EXERCISE OBJECTIVE: Format every line of the records below as a two-column Markdown table headed "No." and "Line", numbering the lines in order and skipping blank ones.
┌──
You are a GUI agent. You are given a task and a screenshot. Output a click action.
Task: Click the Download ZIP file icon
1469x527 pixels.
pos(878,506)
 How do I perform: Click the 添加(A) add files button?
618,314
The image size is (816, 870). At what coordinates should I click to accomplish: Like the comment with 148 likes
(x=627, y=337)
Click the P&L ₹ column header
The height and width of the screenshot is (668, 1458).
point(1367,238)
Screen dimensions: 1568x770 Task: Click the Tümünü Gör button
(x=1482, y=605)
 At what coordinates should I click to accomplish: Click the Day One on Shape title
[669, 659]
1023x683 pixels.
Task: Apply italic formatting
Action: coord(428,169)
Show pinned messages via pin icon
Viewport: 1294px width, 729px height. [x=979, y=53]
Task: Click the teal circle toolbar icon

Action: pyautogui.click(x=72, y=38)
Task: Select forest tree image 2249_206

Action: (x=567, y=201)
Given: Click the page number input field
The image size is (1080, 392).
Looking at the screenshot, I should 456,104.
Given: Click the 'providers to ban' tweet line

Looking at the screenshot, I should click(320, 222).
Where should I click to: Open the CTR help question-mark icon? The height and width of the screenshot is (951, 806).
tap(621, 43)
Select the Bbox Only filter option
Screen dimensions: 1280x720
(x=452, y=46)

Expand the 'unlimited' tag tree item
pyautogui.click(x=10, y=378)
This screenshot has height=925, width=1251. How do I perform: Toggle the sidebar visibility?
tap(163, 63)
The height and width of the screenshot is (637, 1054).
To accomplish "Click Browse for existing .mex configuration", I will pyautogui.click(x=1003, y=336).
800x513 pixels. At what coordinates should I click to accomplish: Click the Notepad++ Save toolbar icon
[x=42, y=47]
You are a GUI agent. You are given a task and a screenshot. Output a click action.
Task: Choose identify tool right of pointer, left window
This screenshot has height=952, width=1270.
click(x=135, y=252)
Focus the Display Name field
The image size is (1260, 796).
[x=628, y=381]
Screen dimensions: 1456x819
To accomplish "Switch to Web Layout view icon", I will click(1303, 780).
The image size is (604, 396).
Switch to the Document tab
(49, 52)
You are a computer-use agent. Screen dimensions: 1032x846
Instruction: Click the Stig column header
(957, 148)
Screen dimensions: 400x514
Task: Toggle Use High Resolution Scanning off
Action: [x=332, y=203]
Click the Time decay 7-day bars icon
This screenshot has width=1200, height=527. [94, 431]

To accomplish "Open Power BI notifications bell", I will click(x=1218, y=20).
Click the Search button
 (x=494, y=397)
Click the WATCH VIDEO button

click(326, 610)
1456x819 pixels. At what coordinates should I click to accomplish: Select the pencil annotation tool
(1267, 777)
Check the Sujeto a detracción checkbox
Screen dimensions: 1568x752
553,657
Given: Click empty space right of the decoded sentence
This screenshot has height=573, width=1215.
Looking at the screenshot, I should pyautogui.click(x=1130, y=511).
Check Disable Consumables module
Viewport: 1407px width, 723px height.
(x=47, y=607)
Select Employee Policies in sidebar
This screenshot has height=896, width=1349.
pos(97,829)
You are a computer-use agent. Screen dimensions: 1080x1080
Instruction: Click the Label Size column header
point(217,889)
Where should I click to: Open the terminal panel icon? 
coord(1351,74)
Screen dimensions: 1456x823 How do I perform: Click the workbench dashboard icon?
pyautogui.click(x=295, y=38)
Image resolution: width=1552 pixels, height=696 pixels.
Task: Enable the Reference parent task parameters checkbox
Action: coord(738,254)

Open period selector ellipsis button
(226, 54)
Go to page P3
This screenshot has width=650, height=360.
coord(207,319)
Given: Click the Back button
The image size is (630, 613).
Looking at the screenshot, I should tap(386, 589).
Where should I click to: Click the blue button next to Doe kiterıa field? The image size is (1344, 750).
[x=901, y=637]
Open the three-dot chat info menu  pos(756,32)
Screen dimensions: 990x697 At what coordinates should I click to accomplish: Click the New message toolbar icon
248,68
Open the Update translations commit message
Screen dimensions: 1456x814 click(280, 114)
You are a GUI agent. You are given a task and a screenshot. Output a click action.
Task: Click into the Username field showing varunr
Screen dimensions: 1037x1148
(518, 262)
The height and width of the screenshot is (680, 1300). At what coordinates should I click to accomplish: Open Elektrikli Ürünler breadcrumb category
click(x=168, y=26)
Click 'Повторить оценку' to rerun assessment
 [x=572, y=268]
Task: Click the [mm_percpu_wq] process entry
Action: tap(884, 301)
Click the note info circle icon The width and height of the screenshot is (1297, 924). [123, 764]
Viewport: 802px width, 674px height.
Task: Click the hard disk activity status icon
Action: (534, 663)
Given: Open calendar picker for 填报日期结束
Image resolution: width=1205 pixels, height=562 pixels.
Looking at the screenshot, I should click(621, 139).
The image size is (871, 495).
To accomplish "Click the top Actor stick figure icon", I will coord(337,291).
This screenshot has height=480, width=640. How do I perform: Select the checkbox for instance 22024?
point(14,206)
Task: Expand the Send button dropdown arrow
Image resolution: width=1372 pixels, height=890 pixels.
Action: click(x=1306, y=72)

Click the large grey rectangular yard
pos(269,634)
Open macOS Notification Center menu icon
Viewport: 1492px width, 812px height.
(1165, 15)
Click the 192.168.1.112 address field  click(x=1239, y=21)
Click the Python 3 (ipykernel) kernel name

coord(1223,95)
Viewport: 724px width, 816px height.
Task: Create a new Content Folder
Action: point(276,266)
└──
SOLUTION TO THE PROBLEM:
| No. | Line |
|---|---|
| 1 | You are a GUI agent. You are given a task and a screenshot. Output a click action. |
| 2 | Task: Click the Download ZIP file icon |
| 3 | 1469x527 pixels. |
| 4 | pos(878,506) |
| 5 |  How do I perform: Click the 添加(A) add files button? |
| 6 | 618,314 |
| 7 | The image size is (816, 870). At what coordinates should I click to accomplish: Like the comment with 148 likes |
| 8 | (x=627, y=337) |
| 9 | Click the P&L ₹ column header |
| 10 | The height and width of the screenshot is (668, 1458). |
| 11 | point(1367,238) |
| 12 | Screen dimensions: 1568x770 Task: Click the Tümünü Gör button |
| 13 | (x=1482, y=605) |
| 14 |  At what coordinates should I click to accomplish: Click the Day One on Shape title |
| 15 | [669, 659] |
| 16 | 1023x683 pixels. |
| 17 | Task: Apply italic formatting |
| 18 | Action: coord(428,169) |
| 19 | Show pinned messages via pin icon |
| 20 | Viewport: 1294px width, 729px height. [x=979, y=53] |
| 21 | Task: Click the teal circle toolbar icon |
| 22 | Action: pyautogui.click(x=72, y=38) |
| 23 | Task: Select forest tree image 2249_206 |
| 24 | Action: (x=567, y=201) |
| 25 | Given: Click the page number input field |
| 26 | The image size is (1080, 392). |
| 27 | Looking at the screenshot, I should 456,104. |
| 28 | Given: Click the 'providers to ban' tweet line |
| 29 | Looking at the screenshot, I should click(320, 222). |
| 30 | Where should I click to: Open the CTR help question-mark icon? The height and width of the screenshot is (951, 806). |
| 31 | tap(621, 43) |
| 32 | Select the Bbox Only filter option |
| 33 | Screen dimensions: 1280x720 |
| 34 | (x=452, y=46) |
| 35 | Expand the 'unlimited' tag tree item |
| 36 | pyautogui.click(x=10, y=378) |
| 37 | This screenshot has height=925, width=1251. How do I perform: Toggle the sidebar visibility? |
| 38 | tap(163, 63) |
| 39 | The height and width of the screenshot is (637, 1054). |
| 40 | To accomplish "Click Browse for existing .mex configuration", I will pyautogui.click(x=1003, y=336). |
| 41 | 800x513 pixels. At what coordinates should I click to accomplish: Click the Notepad++ Save toolbar icon |
| 42 | [x=42, y=47] |
| 43 | You are a GUI agent. You are given a task and a screenshot. Output a click action. |
| 44 | Task: Choose identify tool right of pointer, left window |
| 45 | This screenshot has height=952, width=1270. |
| 46 | click(x=135, y=252) |
| 47 | Focus the Display Name field |
| 48 | The image size is (1260, 796). |
| 49 | [x=628, y=381] |
| 50 | Screen dimensions: 1456x819 |
| 51 | To accomplish "Switch to Web Layout view icon", I will click(1303, 780). |
| 52 | The image size is (604, 396). |
| 53 | Switch to the Document tab |
| 54 | (49, 52) |
| 55 | You are a computer-use agent. Screen dimensions: 1032x846 |
| 56 | Instruction: Click the Stig column header |
| 57 | (957, 148) |
| 58 | Screen dimensions: 400x514 |
| 59 | Task: Toggle Use High Resolution Scanning off |
| 60 | Action: [x=332, y=203] |
| 61 | Click the Time decay 7-day bars icon |
| 62 | This screenshot has width=1200, height=527. [94, 431] |
| 63 | To accomplish "Open Power BI notifications bell", I will click(x=1218, y=20). |
| 64 | Click the Search button |
| 65 |  (x=494, y=397) |
| 66 | Click the WATCH VIDEO button |
| 67 | click(326, 610) |
| 68 | 1456x819 pixels. At what coordinates should I click to accomplish: Select the pencil annotation tool |
| 69 | (1267, 777) |
| 70 | Check the Sujeto a detracción checkbox |
| 71 | Screen dimensions: 1568x752 |
| 72 | 553,657 |
| 73 | Given: Click empty space right of the decoded sentence |
| 74 | This screenshot has height=573, width=1215. |
| 75 | Looking at the screenshot, I should pyautogui.click(x=1130, y=511). |
| 76 | Check Disable Consumables module |
| 77 | Viewport: 1407px width, 723px height. |
| 78 | (x=47, y=607) |
| 79 | Select Employee Policies in sidebar |
| 80 | This screenshot has height=896, width=1349. |
| 81 | pos(97,829) |
| 82 | You are a computer-use agent. Screen dimensions: 1080x1080 |
| 83 | Instruction: Click the Label Size column header |
| 84 | point(217,889) |
| 85 | Where should I click to: Open the terminal panel icon?  |
| 86 | coord(1351,74) |
| 87 | Screen dimensions: 1456x823 How do I perform: Click the workbench dashboard icon? |
| 88 | pyautogui.click(x=295, y=38) |
| 89 | Image resolution: width=1552 pixels, height=696 pixels. |
| 90 | Task: Enable the Reference parent task parameters checkbox |
| 91 | Action: coord(738,254) |
| 92 | Open period selector ellipsis button |
| 93 | (226, 54) |
| 94 | Go to page P3 |
| 95 | This screenshot has width=650, height=360. |
| 96 | coord(207,319) |
| 97 | Given: Click the Back button |
| 98 | The image size is (630, 613). |
| 99 | Looking at the screenshot, I should tap(386, 589). |
| 100 | Where should I click to: Click the blue button next to Doe kiterıa field? The image size is (1344, 750). |
| 101 | [x=901, y=637] |
| 102 | Open the three-dot chat info menu  pos(756,32) |
| 103 | Screen dimensions: 990x697 At what coordinates should I click to accomplish: Click the New message toolbar icon |
| 104 | 248,68 |
| 105 | Open the Update translations commit message |
| 106 | Screen dimensions: 1456x814 click(280, 114) |
| 107 | You are a GUI agent. You are given a task and a screenshot. Output a click action. |
| 108 | Task: Click into the Username field showing varunr |
| 109 | Screen dimensions: 1037x1148 |
| 110 | (518, 262) |
| 111 | The height and width of the screenshot is (680, 1300). At what coordinates should I click to accomplish: Open Elektrikli Ürünler breadcrumb category |
| 112 | click(x=168, y=26) |
| 113 | Click 'Повторить оценку' to rerun assessment |
| 114 |  [x=572, y=268] |
| 115 | Task: Click the [mm_percpu_wq] process entry |
| 116 | Action: tap(884, 301) |
| 117 | Click the note info circle icon The width and height of the screenshot is (1297, 924). [123, 764] |
| 118 | Viewport: 802px width, 674px height. |
| 119 | Task: Click the hard disk activity status icon |
| 120 | Action: (534, 663) |
| 121 | Given: Open calendar picker for 填报日期结束 |
| 122 | Image resolution: width=1205 pixels, height=562 pixels. |
| 123 | Looking at the screenshot, I should click(621, 139). |
| 124 | The image size is (871, 495). |
| 125 | To accomplish "Click the top Actor stick figure icon", I will coord(337,291). |
| 126 | This screenshot has height=480, width=640. How do I perform: Select the checkbox for instance 22024? |
| 127 | point(14,206) |
| 128 | Task: Expand the Send button dropdown arrow |
| 129 | Image resolution: width=1372 pixels, height=890 pixels. |
| 130 | Action: click(x=1306, y=72) |
| 131 | Click the large grey rectangular yard |
| 132 | pos(269,634) |
| 133 | Open macOS Notification Center menu icon |
| 134 | Viewport: 1492px width, 812px height. |
| 135 | (1165, 15) |
| 136 | Click the 192.168.1.112 address field  click(x=1239, y=21) |
| 137 | Click the Python 3 (ipykernel) kernel name |
| 138 | coord(1223,95) |
| 139 | Viewport: 724px width, 816px height. |
| 140 | Task: Create a new Content Folder |
| 141 | Action: point(276,266) |